Implement Type 2 slowly changing dimensions in SQL
Implement a Type 2 SCD for a customer dimension where email address and subscription plan change over time. You will write the initial load, the incremental merge that expires changed rows and inserts new ones, and the point-in-time query that returns what a customer's record looked like on any given historical date.
Why this matters
Every analytics system eventually needs to answer 'what did the customer's plan look like when they made this purchase?' If you built a simple dimension with current values, that question is unanswerable for historical data. SCD Type 2 preserves history by versioning rows with effective dates rather than overwriting; and understanding it is the difference between a data model that supports historical analysis and one that only works for reports about today.
Before you start
- PostgreSQL or DuckDB running locally
- Basic SQL (INSERT, UPDATE, SELECT with JOINs)

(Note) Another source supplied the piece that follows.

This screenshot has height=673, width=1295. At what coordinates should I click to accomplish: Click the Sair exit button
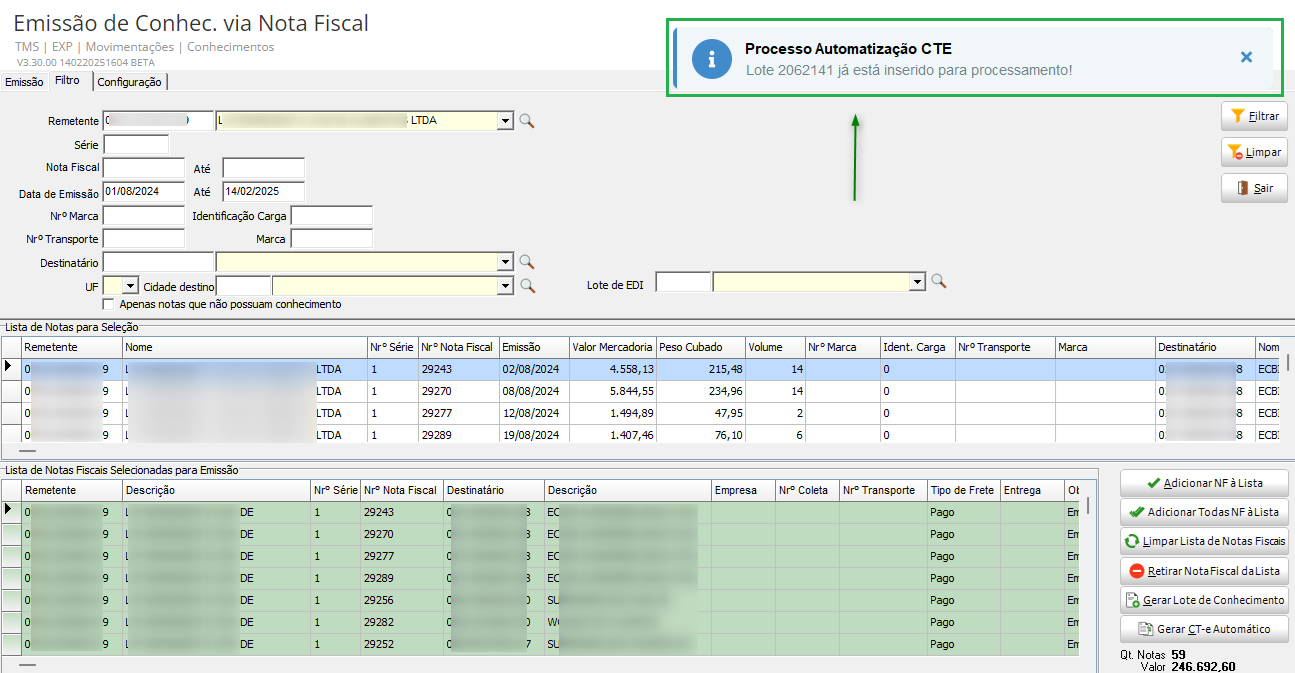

- Understanding of what a dimension table is from the star schema exercise
Step-by-step guide
- 1
Create the dimension table
Write CREATE TABLE dim_customer with: surrogate_key SERIAL, customer_id INT (natural key), email VARCHAR, subscription_plan VARCHAR, effective_from DATE, effective_to DATE (NULL for the current row), is_current BOOLEAN. The surrogate key plus effective dates is the SCD Type 2 pattern.
- 2
Load the initial data
INSERT 10 customer rows with effective_from = today and effective_to = NULL, is_current = TRUE. Write a query that returns only current rows (WHERE is_current = TRUE); this is the view most reports will use.
- 3
Write the incremental merge
Write the SQL that handles a changed row: UPDATE the existing row to set effective_to = today minus 1 day, is_current = FALSE, then INSERT a new row for the same customer_id with the new attributes and effective_from = today. Wrap both in a transaction. Verify 2 rows per changed customer.
- 4
Handle new and unchanged customers
Extend the merge: for new customer_ids, INSERT with is_current = TRUE; for changed customers, expire and insert; for unchanged customers, do nothing. Write a staging query that classifies each incoming row as new, changed, or unchanged using a LEFT JOIN.
- 5
Query point-in-time state
Write a query with a date parameter that returns the dimension as it existed on that date: WHERE effective_from <= target_date AND (effective_to IS NULL OR effective_to > target_date). Test with 3 historical dates and verify the correct row is returned for customers who changed during those periods.
- 6
Join the SCD dimension to fact data
Create a fact_orders table with customer_id, order_date, amount. Join to dim_customer using the point-in-time pattern: match on customer_id where order_date falls within the effective window. Verify an order placed before a plan change shows the old plan, not the current one.